+++ Material provided

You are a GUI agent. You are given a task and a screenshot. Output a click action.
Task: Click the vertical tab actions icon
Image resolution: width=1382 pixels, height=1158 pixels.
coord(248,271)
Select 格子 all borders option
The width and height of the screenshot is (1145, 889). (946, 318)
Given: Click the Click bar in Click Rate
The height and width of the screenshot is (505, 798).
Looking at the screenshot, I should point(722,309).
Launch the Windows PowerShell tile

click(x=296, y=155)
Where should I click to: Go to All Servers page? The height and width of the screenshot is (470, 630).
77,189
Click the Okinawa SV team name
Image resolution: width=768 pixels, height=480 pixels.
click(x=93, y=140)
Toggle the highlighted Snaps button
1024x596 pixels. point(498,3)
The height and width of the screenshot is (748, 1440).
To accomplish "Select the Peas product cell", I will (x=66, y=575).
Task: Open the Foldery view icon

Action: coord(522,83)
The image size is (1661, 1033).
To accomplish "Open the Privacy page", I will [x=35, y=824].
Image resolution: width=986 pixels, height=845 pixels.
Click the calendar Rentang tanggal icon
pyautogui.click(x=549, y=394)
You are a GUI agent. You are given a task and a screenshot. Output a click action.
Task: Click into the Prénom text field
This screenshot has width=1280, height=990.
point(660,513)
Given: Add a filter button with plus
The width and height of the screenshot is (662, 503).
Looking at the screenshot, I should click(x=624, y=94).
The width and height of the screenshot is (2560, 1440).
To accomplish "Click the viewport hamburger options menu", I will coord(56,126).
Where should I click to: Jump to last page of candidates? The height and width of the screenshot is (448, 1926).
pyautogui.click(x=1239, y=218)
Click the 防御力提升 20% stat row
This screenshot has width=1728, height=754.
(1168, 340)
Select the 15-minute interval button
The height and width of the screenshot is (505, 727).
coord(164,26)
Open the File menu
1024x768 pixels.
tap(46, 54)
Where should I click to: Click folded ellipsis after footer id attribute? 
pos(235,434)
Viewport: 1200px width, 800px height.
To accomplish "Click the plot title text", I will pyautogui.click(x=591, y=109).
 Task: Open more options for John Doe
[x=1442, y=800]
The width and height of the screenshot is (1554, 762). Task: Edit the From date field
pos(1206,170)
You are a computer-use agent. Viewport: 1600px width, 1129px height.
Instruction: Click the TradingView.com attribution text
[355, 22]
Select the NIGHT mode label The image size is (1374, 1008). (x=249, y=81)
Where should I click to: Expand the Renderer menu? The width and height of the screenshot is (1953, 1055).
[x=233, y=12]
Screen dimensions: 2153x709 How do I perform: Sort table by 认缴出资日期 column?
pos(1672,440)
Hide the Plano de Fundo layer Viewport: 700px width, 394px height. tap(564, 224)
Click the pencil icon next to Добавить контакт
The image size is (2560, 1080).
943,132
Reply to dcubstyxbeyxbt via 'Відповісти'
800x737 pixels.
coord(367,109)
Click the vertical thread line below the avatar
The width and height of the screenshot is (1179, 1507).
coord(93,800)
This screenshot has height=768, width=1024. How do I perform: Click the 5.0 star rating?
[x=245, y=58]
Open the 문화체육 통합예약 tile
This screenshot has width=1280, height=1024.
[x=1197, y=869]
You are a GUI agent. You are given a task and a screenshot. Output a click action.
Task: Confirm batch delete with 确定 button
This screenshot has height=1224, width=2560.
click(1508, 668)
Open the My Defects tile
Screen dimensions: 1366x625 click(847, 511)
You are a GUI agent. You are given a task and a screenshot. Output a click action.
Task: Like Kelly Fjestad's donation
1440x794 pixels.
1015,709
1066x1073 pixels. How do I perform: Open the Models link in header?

++++++

### Description of the task
Can you set out every line of the listing above as a numbered list, skipping the blank lines?

### Output for this task
1. You are a GUI agent. You are given a task and a screenshot. Output a click action.
2. Task: Click the vertical tab actions icon
3. Image resolution: width=1382 pixels, height=1158 pixels.
4. coord(248,271)
5. Select 格子 all borders option
6. The width and height of the screenshot is (1145, 889). (946, 318)
7. Given: Click the Click bar in Click Rate
8. The height and width of the screenshot is (505, 798).
9. Looking at the screenshot, I should point(722,309).
10. Launch the Windows PowerShell tile
11. click(x=296, y=155)
12. Where should I click to: Go to All Servers page? The height and width of the screenshot is (470, 630).
13. 77,189
14. Click the Okinawa SV team name
15. Image resolution: width=768 pixels, height=480 pixels.
16. click(x=93, y=140)
17. Toggle the highlighted Snaps button
18. 1024x596 pixels. point(498,3)
19. The height and width of the screenshot is (748, 1440).
20. To accomplish "Select the Peas product cell", I will (x=66, y=575).
21. Task: Open the Foldery view icon
22. Action: coord(522,83)
23. The image size is (1661, 1033).
24. To accomplish "Open the Privacy page", I will [x=35, y=824].
25. Image resolution: width=986 pixels, height=845 pixels.
26. Click the calendar Rentang tanggal icon
27. pyautogui.click(x=549, y=394)
28. You are a GUI agent. You are given a task and a screenshot. Output a click action.
29. Task: Click into the Prénom text field
30. This screenshot has width=1280, height=990.
31. point(660,513)
32. Given: Add a filter button with plus
33. The width and height of the screenshot is (662, 503).
34. Looking at the screenshot, I should click(x=624, y=94).
35. The width and height of the screenshot is (2560, 1440).
36. To accomplish "Click the viewport hamburger options menu", I will coord(56,126).
37. Where should I click to: Jump to last page of candidates? The height and width of the screenshot is (448, 1926).
38. pyautogui.click(x=1239, y=218)
39. Click the 防御力提升 20% stat row
40. This screenshot has width=1728, height=754.
41. (1168, 340)
42. Select the 15-minute interval button
43. The height and width of the screenshot is (505, 727).
44. coord(164,26)
45. Open the File menu
46. 1024x768 pixels.
47. tap(46, 54)
48. Where should I click to: Click folded ellipsis after footer id attribute? 
49. pos(235,434)
50. Viewport: 1200px width, 800px height.
51. To accomplish "Click the plot title text", I will pyautogui.click(x=591, y=109).
52.  Task: Open more options for John Doe
53. [x=1442, y=800]
54. The width and height of the screenshot is (1554, 762). Task: Edit the From date field
55. pos(1206,170)
56. You are a computer-use agent. Viewport: 1600px width, 1129px height.
57. Instruction: Click the TradingView.com attribution text
58. [355, 22]
59. Select the NIGHT mode label The image size is (1374, 1008). (x=249, y=81)
60. Where should I click to: Expand the Renderer menu? The width and height of the screenshot is (1953, 1055).
61. [x=233, y=12]
62. Screen dimensions: 2153x709 How do I perform: Sort table by 认缴出资日期 column?
63. pos(1672,440)
64. Hide the Plano de Fundo layer Viewport: 700px width, 394px height. tap(564, 224)
65. Click the pencil icon next to Добавить контакт
66. The image size is (2560, 1080).
67. 943,132
68. Reply to dcubstyxbeyxbt via 'Відповісти'
69. 800x737 pixels.
70. coord(367,109)
71. Click the vertical thread line below the avatar
72. The width and height of the screenshot is (1179, 1507).
73. coord(93,800)
74. This screenshot has height=768, width=1024. How do I perform: Click the 5.0 star rating?
75. [x=245, y=58]
76. Open the 문화체육 통합예약 tile
77. This screenshot has width=1280, height=1024.
78. [x=1197, y=869]
79. You are a GUI agent. You are given a task and a screenshot. Output a click action.
80. Task: Confirm batch delete with 确定 button
81. This screenshot has height=1224, width=2560.
82. click(1508, 668)
83. Open the My Defects tile
84. Screen dimensions: 1366x625 click(847, 511)
85. You are a GUI agent. You are given a task and a screenshot. Output a click action.
86. Task: Like Kelly Fjestad's donation
87. 1440x794 pixels.
88. 1015,709
89. 1066x1073 pixels. How do I perform: Open the Models link in header?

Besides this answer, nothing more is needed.